For your first time using a liquid yeast Blitzer it's best to keep it simple. Follow Ross' advice if the pack is recent and has been stored well. If you're not sure about it's viability allow an extra day or more and keep some dry yeast for backup if it fails to swell. Be sure to sanitise the pack and scissors and mix the contents well before you pitch.
Sure you could do a starter but for your first time the KISS principle works fine. No point chancing infection or yeast stress by adding steps you're not prepared for and ruining a batch. In between brews try building up some test starters with the dregs of a coopers or two. There's a few guides around on this. Taste the starters and gain some confidence in what tastes fine and what doesn't. My first CPA starter turned a nice ESB kit into a glass of cloves and would have been tossed if I'd tasted the starter first. This put me off liquids for a while till I had the confidence to try again.

We _could_ start another thread about the merits of starters, quantities of yeast and SG of starter wort or we could just answer Blitzer's question.


----------



## Ducatiboy stu (8/8/13)

Camo6 said:


> We _could_ start another thread about the merits of starters, quantities of yeast and SG of starter wort or we could just answer Blitzer's question.


I vote the latter


----------



## surly (8/8/13)

Ducatiboy stu said:


> I vote the latter


This has been an interesting read. Makes me realise there are debates within debates that I have missed.
Nothing is ever simple is it?


----------



## Camo6 (8/8/13)

surly said:


> This has been an interesting read.
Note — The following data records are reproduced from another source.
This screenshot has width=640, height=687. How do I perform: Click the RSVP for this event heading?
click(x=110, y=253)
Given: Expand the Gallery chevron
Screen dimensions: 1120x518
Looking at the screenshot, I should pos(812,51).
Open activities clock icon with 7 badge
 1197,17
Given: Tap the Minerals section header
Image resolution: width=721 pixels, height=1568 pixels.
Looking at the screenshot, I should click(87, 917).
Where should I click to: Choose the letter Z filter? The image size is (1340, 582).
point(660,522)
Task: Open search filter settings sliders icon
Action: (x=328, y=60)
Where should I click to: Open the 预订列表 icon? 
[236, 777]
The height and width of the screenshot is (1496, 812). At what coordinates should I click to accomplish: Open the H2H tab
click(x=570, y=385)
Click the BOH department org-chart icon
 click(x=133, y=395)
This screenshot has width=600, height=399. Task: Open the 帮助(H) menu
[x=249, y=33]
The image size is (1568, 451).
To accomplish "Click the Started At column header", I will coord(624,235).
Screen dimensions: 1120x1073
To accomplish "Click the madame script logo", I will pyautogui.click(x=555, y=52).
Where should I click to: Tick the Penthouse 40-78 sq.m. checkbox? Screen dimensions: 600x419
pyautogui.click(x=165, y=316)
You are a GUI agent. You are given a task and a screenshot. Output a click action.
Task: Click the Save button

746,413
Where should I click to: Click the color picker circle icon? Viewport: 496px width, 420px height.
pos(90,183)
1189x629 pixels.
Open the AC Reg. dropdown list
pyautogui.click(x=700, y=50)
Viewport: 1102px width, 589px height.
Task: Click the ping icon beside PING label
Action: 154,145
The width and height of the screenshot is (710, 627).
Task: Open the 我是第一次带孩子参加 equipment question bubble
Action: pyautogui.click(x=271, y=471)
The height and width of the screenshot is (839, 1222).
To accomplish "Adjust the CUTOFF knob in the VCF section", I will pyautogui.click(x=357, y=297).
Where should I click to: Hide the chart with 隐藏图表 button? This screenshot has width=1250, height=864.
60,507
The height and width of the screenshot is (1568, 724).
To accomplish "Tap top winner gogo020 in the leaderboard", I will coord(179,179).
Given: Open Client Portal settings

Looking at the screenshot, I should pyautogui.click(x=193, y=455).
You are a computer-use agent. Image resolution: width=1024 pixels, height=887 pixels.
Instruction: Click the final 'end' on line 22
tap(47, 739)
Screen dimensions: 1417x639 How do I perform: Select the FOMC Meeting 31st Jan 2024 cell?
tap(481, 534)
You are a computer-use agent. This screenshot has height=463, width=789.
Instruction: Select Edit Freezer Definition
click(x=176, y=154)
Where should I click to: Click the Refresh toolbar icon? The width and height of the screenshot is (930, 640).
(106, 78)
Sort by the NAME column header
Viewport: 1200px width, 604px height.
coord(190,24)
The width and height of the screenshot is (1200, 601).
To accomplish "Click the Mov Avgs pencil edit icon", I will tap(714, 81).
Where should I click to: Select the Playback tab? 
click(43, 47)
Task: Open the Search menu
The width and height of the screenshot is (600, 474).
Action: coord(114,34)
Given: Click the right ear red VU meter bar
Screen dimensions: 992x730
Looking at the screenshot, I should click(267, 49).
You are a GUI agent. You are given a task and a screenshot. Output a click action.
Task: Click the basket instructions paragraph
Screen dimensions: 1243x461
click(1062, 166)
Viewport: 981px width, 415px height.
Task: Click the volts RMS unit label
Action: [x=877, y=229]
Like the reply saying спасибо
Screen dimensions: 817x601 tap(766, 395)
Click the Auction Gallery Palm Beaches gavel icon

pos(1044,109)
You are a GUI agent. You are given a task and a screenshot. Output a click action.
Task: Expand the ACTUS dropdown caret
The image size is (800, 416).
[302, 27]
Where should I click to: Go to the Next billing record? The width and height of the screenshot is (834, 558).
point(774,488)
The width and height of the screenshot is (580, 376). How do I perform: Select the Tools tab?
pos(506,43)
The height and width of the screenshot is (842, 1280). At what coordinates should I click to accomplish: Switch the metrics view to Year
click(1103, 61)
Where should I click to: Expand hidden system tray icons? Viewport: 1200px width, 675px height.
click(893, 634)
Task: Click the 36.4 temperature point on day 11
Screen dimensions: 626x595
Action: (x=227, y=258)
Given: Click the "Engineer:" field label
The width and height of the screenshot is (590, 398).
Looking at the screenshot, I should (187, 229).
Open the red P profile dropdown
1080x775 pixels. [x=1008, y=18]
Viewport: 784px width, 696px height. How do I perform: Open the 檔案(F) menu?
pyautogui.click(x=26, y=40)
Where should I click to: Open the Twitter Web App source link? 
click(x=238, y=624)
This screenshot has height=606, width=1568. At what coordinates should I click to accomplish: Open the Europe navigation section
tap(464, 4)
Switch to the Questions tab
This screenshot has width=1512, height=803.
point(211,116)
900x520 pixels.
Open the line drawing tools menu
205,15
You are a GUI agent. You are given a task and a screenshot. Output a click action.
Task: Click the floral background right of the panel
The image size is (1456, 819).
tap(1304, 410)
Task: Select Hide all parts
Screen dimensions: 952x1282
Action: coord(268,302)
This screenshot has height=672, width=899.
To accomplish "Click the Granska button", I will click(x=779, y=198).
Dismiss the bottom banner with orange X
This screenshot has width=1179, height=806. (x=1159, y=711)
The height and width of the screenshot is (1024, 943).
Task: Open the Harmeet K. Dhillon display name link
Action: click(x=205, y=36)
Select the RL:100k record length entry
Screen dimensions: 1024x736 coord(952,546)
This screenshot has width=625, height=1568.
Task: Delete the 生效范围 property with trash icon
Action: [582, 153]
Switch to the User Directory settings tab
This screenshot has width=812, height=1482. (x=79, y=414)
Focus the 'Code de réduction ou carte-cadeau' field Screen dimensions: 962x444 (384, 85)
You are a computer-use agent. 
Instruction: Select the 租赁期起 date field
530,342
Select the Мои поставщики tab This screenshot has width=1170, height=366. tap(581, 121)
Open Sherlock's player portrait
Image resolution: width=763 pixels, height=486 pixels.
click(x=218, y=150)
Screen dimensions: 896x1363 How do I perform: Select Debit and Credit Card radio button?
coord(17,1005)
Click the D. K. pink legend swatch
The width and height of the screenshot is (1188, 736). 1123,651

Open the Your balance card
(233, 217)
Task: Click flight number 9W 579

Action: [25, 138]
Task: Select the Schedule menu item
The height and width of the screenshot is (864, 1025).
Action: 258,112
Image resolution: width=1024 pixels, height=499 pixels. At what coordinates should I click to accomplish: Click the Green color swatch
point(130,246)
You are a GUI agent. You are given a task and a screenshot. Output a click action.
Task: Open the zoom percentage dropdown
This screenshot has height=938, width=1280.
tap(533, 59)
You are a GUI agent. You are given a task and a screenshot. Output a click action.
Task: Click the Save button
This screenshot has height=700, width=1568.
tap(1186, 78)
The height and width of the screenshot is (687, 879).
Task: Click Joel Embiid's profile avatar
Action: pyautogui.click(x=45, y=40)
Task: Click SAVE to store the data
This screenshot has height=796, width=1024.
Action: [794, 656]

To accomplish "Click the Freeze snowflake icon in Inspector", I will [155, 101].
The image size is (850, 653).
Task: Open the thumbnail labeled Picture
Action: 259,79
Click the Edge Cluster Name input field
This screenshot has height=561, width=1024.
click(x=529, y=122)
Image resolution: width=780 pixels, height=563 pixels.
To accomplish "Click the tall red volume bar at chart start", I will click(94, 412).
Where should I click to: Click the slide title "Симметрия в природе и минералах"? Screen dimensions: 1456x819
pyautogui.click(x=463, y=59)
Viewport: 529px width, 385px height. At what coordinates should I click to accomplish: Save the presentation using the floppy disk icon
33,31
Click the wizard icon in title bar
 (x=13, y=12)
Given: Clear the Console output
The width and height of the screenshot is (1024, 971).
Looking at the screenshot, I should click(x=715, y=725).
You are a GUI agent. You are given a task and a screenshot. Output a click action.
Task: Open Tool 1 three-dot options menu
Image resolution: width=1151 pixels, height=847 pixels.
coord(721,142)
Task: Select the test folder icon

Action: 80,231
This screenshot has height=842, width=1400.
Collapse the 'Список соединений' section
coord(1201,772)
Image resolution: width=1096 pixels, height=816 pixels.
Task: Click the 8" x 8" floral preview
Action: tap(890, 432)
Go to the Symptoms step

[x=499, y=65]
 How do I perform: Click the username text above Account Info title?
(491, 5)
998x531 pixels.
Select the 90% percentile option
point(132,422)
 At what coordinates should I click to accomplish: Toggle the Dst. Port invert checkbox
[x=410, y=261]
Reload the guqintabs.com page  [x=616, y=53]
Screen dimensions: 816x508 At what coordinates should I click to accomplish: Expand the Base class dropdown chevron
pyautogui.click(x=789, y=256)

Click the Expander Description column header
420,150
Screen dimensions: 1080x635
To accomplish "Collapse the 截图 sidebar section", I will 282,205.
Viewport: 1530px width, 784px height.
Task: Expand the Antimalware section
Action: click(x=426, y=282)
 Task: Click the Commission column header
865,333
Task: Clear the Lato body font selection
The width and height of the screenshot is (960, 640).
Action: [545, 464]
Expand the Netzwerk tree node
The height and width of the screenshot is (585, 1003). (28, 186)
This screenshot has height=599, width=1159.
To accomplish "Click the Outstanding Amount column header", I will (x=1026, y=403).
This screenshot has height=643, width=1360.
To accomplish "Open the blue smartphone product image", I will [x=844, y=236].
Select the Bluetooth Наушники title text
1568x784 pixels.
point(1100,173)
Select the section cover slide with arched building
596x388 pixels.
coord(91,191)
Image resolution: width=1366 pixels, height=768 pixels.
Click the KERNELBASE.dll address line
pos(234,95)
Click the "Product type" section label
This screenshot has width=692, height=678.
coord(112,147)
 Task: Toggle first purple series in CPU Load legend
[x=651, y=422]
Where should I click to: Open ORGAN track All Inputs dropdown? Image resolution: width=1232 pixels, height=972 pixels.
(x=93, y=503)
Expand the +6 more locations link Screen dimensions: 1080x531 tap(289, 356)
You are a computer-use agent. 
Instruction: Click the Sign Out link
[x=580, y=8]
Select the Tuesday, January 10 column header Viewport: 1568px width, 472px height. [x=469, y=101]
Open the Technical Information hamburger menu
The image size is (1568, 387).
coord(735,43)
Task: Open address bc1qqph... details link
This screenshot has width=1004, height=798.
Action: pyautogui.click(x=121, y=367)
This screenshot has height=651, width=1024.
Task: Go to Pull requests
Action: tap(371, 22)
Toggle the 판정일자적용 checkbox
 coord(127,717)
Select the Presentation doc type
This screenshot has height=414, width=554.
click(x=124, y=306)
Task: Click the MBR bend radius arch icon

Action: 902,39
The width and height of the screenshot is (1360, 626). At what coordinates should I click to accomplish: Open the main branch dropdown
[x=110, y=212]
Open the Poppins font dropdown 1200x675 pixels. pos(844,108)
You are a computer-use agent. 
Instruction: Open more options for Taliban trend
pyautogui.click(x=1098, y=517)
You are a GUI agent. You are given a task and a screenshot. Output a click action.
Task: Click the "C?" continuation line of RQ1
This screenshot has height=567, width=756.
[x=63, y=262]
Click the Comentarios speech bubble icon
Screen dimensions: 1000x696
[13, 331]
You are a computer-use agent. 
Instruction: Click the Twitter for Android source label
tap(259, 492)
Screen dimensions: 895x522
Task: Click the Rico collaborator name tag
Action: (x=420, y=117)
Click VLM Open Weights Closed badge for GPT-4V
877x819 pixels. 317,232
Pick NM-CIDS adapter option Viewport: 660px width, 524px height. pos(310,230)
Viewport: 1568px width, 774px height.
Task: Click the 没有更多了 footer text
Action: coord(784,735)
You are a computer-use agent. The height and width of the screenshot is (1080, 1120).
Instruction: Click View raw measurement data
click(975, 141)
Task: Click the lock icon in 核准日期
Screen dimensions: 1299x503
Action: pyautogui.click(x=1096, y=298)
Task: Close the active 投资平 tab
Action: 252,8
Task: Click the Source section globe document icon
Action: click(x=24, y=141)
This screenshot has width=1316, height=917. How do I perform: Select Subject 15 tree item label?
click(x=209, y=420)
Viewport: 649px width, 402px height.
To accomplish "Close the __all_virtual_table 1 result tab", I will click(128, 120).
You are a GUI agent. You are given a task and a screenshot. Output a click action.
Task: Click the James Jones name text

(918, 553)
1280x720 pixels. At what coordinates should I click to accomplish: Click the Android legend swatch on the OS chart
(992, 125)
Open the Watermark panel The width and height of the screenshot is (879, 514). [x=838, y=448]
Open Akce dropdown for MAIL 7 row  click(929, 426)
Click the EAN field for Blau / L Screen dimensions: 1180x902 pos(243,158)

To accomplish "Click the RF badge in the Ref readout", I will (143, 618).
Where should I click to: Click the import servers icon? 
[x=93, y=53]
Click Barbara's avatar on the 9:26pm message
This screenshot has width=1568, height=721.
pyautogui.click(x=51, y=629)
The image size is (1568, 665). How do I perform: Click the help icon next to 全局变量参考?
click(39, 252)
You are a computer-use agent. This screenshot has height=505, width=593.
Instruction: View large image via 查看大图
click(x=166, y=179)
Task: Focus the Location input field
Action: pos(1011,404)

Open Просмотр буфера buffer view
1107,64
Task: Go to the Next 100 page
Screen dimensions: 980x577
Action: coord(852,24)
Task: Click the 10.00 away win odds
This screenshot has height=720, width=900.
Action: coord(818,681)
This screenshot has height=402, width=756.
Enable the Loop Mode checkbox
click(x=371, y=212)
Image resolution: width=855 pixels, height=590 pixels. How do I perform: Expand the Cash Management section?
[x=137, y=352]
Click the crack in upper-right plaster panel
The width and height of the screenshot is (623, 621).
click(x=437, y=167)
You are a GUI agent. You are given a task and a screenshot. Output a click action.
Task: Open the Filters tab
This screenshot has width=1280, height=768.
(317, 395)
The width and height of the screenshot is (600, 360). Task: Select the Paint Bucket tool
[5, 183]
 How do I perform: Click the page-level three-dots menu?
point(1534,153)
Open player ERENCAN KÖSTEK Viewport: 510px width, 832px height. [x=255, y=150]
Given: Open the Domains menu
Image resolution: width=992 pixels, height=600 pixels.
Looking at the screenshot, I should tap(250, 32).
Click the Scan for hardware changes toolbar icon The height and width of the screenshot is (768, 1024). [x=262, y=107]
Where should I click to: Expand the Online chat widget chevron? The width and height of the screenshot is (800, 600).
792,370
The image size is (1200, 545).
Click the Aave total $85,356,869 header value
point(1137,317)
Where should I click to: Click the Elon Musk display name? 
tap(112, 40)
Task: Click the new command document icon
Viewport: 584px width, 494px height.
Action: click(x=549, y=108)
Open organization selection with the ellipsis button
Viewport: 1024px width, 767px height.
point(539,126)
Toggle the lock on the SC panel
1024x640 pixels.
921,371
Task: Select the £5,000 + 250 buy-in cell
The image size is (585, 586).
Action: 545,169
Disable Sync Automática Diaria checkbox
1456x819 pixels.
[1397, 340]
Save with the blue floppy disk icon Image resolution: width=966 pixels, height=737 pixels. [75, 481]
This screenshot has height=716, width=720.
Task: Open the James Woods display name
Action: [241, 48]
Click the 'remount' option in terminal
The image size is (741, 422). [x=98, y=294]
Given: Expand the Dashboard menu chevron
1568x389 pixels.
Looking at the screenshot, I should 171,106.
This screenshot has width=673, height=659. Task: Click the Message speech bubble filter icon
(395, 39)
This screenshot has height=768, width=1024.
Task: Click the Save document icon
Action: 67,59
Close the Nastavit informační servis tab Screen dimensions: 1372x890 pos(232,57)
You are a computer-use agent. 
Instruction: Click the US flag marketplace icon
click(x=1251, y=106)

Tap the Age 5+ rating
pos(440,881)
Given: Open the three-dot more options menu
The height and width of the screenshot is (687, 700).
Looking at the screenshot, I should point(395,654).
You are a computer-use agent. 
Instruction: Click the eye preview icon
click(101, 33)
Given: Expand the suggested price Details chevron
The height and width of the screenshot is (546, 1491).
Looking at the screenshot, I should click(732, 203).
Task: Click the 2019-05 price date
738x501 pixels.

Makes me realise there are debates within debates that I have missed.
> Nothing is ever simple is it?


Depends if you believe Carlton Draught adds I spose...


----------



## jaypes (8/8/13)

If its new yeast then smack it an pour the lot in

If its a bit old make a starter, if you cant then just use it anyway. Your wort will ferment but you want to get the yeast working as efficient as possible.


----------



## donburke (8/8/13)

Ducatiboy stu said:


> It is the amount of yeast you need for big beers, not the alc strength of the starter


maltose falcons have an article on brewing big beers, have a read about why they use a 1.060 starter for 1.100 beers

http://www.maltosefalcons.com/tech/thinking-big-getting-handle-brewing-big-beers


----------



## Ducatiboy stu (8/8/13)

They didnt actually say why a high sg starter was better...apart from speed....and it needed oxygenating.....and not to go to big

There are fore & against for both big & small gravity starters.

Going to stop now because this will derail the thread and turn into a shit fight.


----------



## GalBrew (8/8/13)

Things only turn into a shitfight when no explanation as to why a particular thing is done is given.


----------



## Ducatiboy stu (8/8/13)

Well I have stated my thoughts.


----------



## Blitzer (8/8/13)

Yeah, I will smack it tomorrow no starter for me this time. But if this brew turns out I will probably brew it a second time in 3 weeks or so and try a starter then. Thanks.


----------



## Ducatiboy stu (8/8/13)

A great way to get a starter is to draw off 500ml-1ltr at high krausen thru the tap. Put it in the fridge to stop it. Ideally you want to draw your starter off at about sg1020. You can then split or warm up and direct pitch into your next beer.


----------